TASK TO COMPLETE — Gather all lines in the entries below that include the word "computer".

(Dataset entries)
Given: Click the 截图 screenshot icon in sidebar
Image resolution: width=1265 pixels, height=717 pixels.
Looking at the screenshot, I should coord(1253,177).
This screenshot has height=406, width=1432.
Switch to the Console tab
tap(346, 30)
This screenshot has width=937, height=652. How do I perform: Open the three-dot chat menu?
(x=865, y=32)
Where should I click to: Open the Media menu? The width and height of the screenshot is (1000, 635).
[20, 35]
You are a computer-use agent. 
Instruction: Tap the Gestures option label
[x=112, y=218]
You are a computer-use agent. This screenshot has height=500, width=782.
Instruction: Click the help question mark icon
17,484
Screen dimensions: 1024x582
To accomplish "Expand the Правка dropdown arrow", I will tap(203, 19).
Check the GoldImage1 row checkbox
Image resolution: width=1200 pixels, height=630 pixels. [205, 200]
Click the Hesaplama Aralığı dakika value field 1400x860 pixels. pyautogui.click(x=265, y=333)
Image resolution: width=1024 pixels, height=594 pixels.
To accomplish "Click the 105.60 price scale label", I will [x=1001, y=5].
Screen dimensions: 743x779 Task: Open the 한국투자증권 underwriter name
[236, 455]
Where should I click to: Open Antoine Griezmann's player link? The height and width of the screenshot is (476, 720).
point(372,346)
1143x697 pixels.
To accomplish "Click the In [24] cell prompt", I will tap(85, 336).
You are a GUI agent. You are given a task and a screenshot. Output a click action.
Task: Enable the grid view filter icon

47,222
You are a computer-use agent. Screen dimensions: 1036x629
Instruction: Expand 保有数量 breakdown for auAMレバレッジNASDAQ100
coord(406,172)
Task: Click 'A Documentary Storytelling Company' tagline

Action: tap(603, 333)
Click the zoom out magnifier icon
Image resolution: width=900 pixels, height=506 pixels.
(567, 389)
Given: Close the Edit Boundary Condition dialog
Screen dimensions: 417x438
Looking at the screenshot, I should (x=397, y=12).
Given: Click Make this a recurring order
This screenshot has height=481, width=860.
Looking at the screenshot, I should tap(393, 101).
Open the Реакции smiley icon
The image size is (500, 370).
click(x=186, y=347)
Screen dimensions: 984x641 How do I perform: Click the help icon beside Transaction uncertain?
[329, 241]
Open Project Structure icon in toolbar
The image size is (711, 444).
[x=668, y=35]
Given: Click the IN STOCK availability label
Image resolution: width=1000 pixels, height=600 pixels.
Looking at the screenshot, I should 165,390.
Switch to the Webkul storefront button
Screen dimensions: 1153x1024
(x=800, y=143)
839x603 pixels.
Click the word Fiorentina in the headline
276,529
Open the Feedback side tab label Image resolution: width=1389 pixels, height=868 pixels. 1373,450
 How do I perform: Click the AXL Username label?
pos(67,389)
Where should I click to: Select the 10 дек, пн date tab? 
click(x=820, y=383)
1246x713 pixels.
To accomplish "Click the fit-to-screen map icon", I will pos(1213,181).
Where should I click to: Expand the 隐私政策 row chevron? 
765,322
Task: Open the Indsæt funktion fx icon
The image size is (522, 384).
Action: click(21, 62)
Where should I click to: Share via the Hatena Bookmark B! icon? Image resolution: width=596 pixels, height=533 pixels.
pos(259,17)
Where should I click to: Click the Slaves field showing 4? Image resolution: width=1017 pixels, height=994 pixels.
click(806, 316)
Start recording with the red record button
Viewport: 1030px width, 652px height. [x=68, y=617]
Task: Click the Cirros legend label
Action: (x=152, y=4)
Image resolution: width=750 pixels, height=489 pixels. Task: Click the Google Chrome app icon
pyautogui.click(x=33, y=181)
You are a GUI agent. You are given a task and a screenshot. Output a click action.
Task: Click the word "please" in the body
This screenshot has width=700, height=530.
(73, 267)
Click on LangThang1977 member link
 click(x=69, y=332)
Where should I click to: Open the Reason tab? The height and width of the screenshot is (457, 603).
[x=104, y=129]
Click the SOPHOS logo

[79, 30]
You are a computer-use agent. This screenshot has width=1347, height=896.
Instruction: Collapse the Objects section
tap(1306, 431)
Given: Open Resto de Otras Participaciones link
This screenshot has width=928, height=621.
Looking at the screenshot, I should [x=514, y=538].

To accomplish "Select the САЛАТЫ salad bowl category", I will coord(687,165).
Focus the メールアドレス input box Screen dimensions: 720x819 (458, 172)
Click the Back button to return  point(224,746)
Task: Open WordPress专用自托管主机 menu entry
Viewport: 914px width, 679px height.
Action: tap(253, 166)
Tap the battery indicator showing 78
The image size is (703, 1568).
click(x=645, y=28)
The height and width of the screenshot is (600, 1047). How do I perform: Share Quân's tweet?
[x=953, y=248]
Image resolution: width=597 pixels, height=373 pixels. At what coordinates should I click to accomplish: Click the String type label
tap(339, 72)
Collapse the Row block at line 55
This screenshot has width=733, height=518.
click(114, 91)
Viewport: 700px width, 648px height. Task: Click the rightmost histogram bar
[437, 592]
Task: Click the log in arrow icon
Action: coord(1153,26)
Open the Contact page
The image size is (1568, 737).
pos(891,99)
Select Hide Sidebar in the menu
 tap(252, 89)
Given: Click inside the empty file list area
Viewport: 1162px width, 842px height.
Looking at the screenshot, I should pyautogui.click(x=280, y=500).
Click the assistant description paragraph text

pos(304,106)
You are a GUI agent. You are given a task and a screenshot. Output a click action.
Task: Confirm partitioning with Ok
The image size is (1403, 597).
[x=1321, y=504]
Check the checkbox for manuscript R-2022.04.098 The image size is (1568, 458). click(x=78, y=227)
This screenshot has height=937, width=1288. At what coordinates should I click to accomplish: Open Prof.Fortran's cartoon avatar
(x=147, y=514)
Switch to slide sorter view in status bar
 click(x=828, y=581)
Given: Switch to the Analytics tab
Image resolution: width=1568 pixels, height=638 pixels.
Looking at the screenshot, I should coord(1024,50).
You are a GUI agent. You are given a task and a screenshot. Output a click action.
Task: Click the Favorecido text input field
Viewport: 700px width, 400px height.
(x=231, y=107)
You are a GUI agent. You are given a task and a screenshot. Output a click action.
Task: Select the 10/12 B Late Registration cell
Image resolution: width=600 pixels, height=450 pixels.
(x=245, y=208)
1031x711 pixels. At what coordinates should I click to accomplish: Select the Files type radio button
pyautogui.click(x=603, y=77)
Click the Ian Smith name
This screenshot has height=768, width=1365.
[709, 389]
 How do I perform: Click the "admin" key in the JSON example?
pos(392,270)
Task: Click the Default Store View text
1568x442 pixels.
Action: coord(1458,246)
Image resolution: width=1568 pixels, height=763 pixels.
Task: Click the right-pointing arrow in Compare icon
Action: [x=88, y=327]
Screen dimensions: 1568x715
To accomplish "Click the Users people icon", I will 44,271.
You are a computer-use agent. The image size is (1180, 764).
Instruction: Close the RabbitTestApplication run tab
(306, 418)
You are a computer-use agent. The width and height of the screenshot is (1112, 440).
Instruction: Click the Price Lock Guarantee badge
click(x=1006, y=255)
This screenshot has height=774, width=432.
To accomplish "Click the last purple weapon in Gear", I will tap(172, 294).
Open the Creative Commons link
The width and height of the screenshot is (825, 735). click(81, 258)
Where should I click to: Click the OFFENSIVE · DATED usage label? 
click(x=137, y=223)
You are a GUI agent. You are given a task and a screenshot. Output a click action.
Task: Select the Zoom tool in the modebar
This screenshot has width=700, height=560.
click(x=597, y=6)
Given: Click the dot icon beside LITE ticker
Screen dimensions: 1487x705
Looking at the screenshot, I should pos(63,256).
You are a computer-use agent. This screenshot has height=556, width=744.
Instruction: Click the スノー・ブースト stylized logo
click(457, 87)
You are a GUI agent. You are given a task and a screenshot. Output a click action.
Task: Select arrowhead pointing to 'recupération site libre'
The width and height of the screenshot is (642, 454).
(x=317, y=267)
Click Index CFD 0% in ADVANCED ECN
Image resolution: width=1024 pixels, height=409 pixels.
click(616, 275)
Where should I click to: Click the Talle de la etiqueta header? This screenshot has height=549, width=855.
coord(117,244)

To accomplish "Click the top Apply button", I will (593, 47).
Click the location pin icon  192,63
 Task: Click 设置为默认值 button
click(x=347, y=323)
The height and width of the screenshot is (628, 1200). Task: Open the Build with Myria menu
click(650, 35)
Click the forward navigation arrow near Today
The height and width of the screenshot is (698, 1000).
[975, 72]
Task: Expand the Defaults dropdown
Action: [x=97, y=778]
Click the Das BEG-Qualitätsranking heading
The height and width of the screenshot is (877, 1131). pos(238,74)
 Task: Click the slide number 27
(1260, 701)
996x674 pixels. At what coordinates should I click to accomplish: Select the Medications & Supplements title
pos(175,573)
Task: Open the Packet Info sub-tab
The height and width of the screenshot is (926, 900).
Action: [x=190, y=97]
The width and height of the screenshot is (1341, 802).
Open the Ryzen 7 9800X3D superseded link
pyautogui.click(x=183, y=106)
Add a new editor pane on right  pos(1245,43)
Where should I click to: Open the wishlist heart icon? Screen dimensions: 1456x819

OUTPUT OF THE TASK —
You are a computer-use agent. 
You are a computer-use agent. This screenshot has height=500, width=782.
You are a computer-use agent. Screen dimensions: 1036x629
You are a computer-use agent. This screenshot has width=1347, height=896.
You are a computer-use agent. The image size is (1180, 764).
You are a computer-use agent. The width and height of the screenshot is (1112, 440).
You are a computer-use agent. This screenshot has height=556, width=744.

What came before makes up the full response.